Bad Witch concludes the 3-part NIN cycle that began in 2016 with Not the Actual Events. As if it was not already abundantly clear, frontman/songwriter Trent Reznor has stated this burst of emotion is partly related to Trump’s presidency. Many artists following November 2016 have shown their reaction to the political state in one way or another, and Reznor is both outspoken and musically inflamed in his hatred. It shows most on Bad Witch, perhaps the band’s most experimental release yet. It certainly follows the uncompromising “return to form” approach of the other EPs of the cycle, though it only really ties to the spirit of his original music. Bad Witch is one of the band's most forward-thinking and experimental album yet, and will ultimately remain a testament to the band’s timelessness, following the same nihilistic and brutally emotional approach after all these years while still using new techniques to musically conjure Reznor’s emotional state.

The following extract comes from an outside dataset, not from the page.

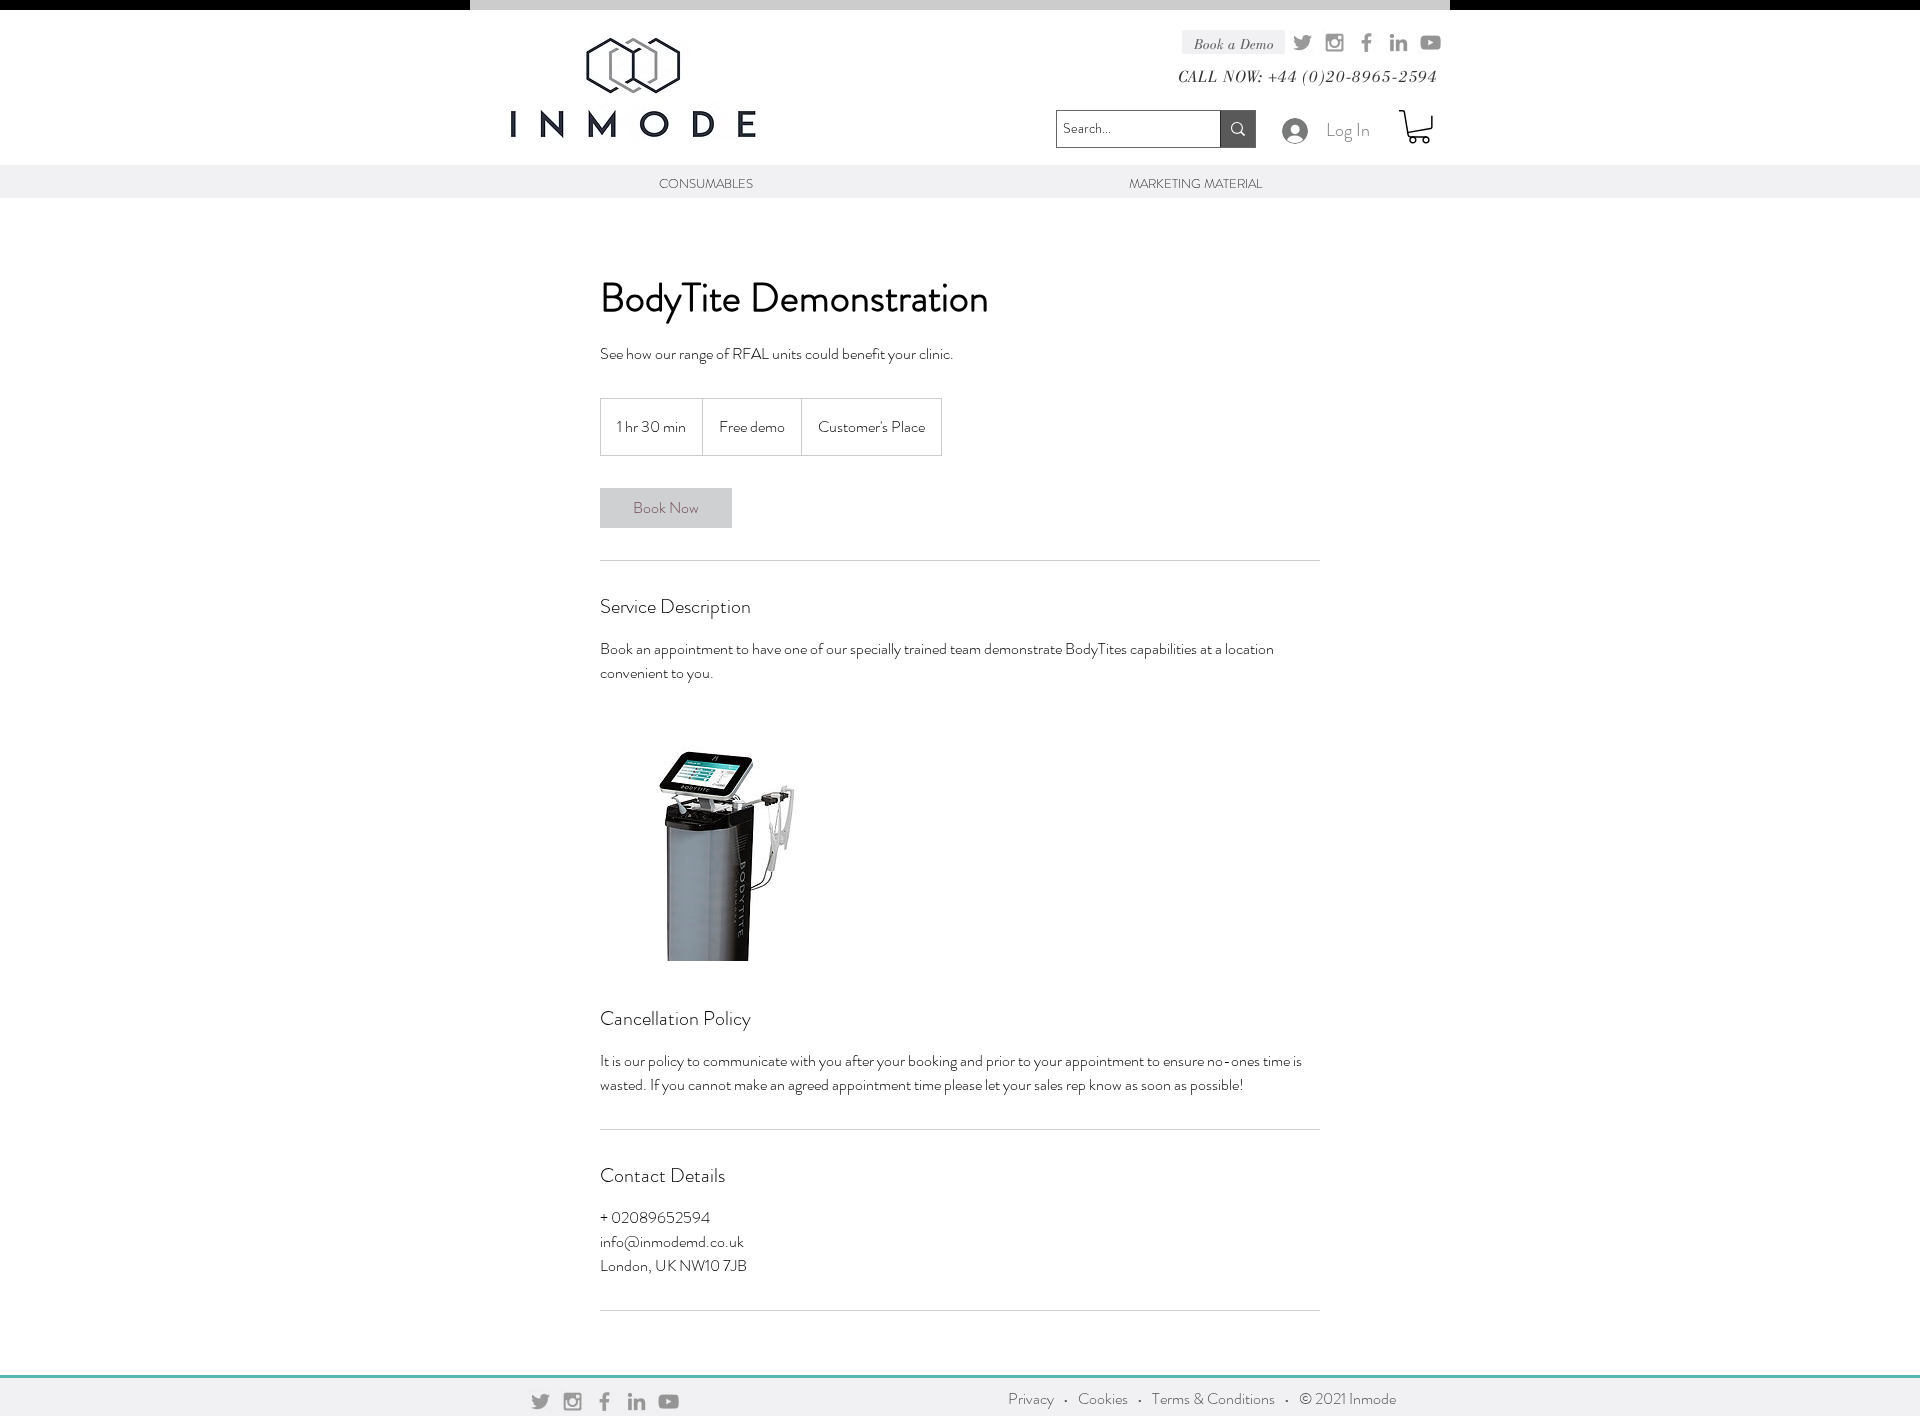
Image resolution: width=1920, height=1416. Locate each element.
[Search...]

Though maybe not as strong as the classic throwback Add Violence, which blended melody and aggression as well as their best recordings, Bad Witch has a new level of something that makes it stand out as a whole. Perhaps because it is their heaviest album in years, or because of its strong and bleak concept. Regardless, the conceptual weight has given each track its own character, making it worthy of the cliché of "greater than the sum of its parts." It may not make for the easiest listening, but obviously, that is not the intent. Some pieces seem odd and over the top - the strange avant-jazz of "Play the Goddamned Part", the sing-song vocal line of "Ahead of Ourselves", the stark juxtapositions of near silence and deafening screech in "I'm Not from This World." But NIN is going all for effect, not for hooks or ploys. These characteristics end up becoming the meat of Bad Witch, filling out the intricate skeletal arrangements into full-bodied works. 

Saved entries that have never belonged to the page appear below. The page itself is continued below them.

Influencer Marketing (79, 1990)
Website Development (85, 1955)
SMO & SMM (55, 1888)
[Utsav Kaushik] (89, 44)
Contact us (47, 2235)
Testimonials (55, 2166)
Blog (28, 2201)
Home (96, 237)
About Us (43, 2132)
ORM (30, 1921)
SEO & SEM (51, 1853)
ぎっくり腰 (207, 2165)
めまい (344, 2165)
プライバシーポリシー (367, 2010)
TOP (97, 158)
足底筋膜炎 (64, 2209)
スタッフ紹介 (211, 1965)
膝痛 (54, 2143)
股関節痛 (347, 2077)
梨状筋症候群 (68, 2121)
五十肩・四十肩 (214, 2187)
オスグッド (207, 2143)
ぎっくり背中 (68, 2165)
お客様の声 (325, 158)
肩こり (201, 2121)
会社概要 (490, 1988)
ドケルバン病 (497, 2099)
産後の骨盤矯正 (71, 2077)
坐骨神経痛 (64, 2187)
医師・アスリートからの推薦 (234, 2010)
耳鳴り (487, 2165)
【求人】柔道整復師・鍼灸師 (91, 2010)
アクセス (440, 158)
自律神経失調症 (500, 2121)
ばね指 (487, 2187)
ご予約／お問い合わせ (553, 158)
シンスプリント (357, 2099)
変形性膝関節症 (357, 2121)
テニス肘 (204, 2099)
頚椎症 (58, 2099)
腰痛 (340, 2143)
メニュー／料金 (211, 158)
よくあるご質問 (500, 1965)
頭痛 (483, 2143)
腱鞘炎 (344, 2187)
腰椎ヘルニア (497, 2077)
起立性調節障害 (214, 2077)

The other three tracks hold the real heart of the album - the contrasts between the assaulting “Shit Mirror” moving through to the crooning of “God Break Down the Door” and the underground club-worthy beats of "Over and Out". This final song takes up eight minutes to complete, a conceptual epic itself within a conceptual monster of an album. This kind of multi-sectioned craziness is what defines the album as a whole, dark and chaotic like the real world. Reznor literally repeats that “time is running out,” because he thinks the apocalypse is just around the corner. Brutal honesty, especially following the Bush-era political stance of Year Zero (2007), is an unmissable feature throughout Reznor’s music, allowing the listener to easily be affected and moved by his compositions. As stated in the single “God Break Down the Door”, the search for answers of this world is over: "you won’t find the answers here, not the ones you came looking for.” This bleak pessimism is the end goal here; Reznor has confirmed this himself. For fans of Nine Inch Nails, an unhappy ending is quite welcomed, and anything else from them would have been very shocking.

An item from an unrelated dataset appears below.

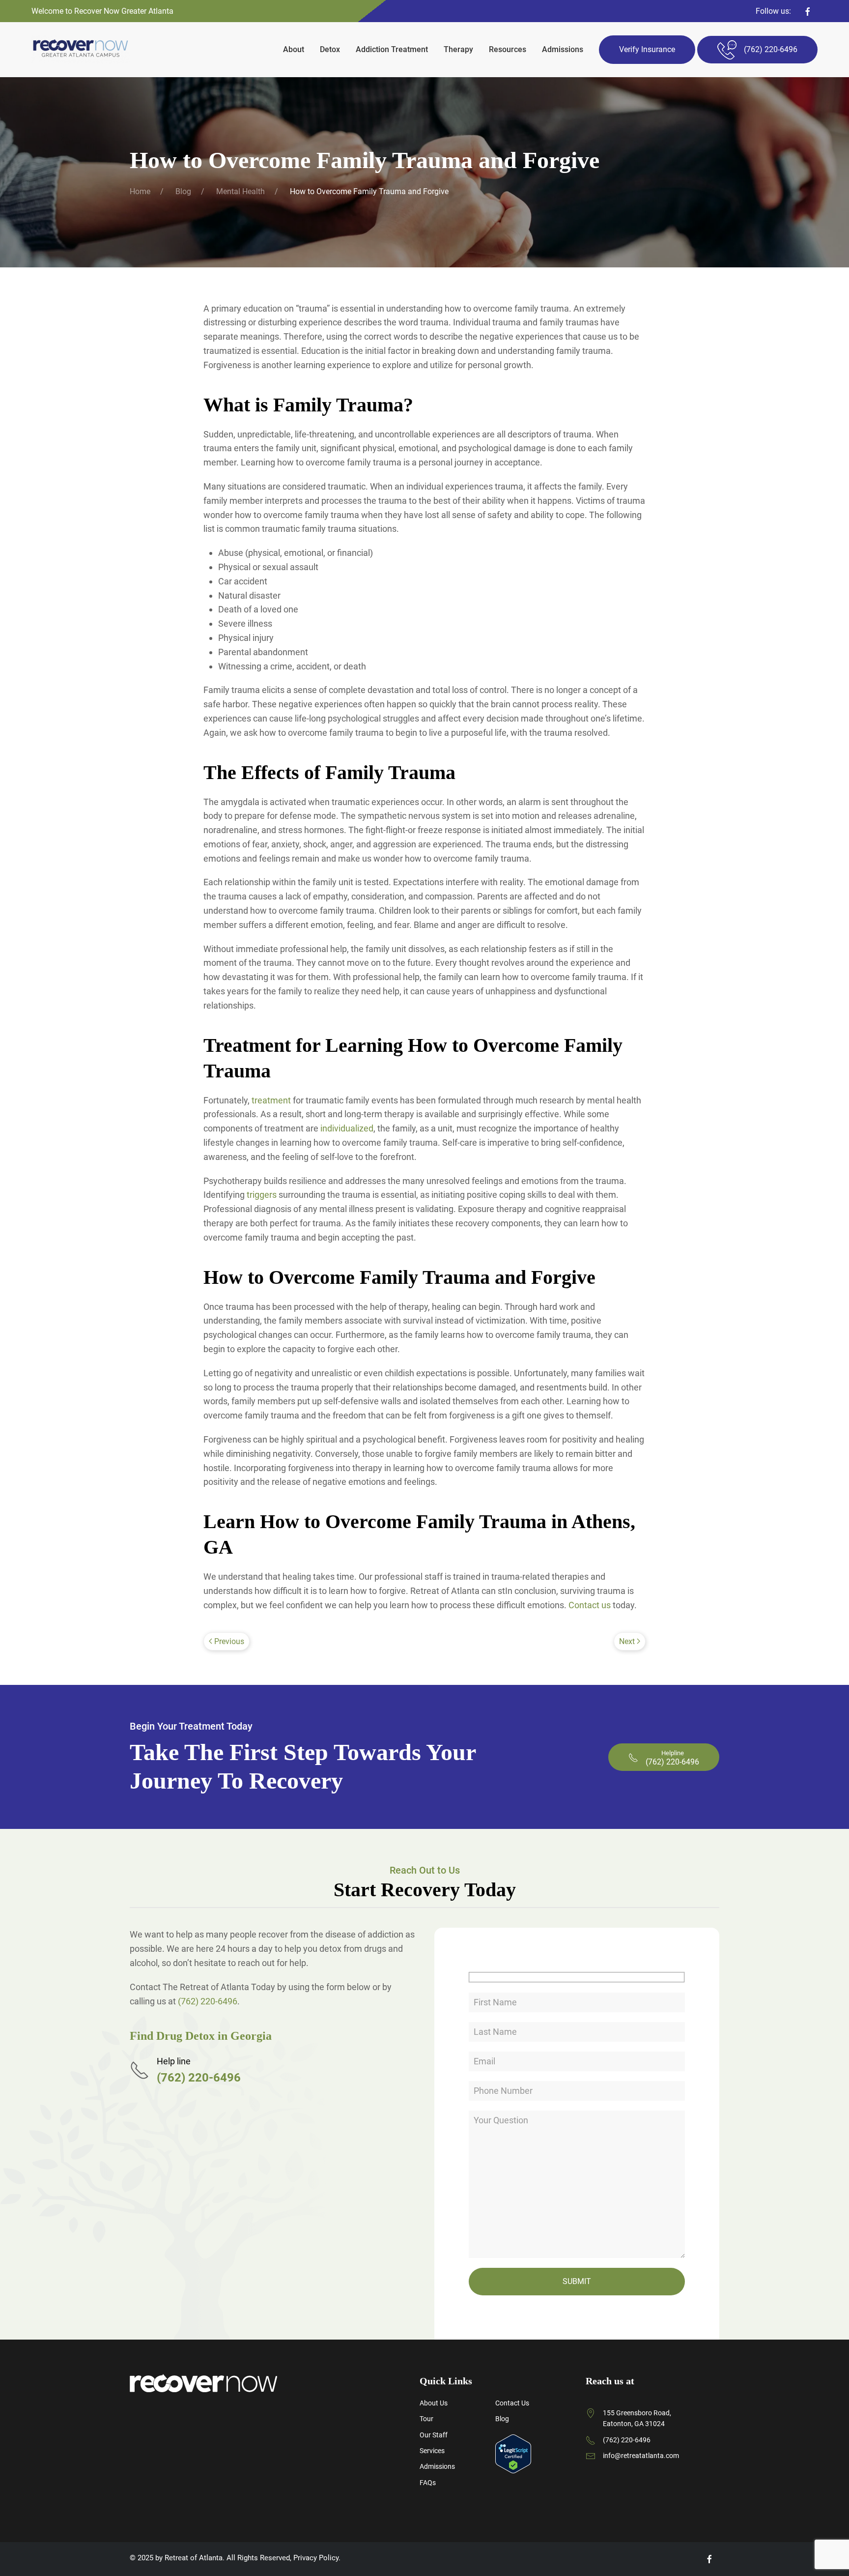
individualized (346, 1128)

A series of EPs is always challenging and usually frowned upon in the musical world. The inability to produce an album usually indicates a deviation, a kind of occasionally fun experiment that is not part of the artists’ official canon. Though marketed as an album, Bad Witch is clearly supposed to be an EP at a length of 30 minutes. However, Trent had always had such a clear and singular vision with his music that despite the odd format the band still hits huge successes here. As well, if he had made us wait until 2018 to release an album, we probably would have less music than the sum of the three EPs. The arc presented in this EP cycle could not fit the singular scope of an album, it had to be processed over time. The results were changed by letting the music speak and pass with time, in a way even Reznor could not predict. In short, it is all a matter of the deep human input from Reznor and collaborator Atticus Ross. And with the current state of things, it’s hard to imagine real human connection without the dark, intense feelings that seem to be occurring in our everyday routine. I applaud their work, knowing it exists at the fullest creative capacity of the two men who created it.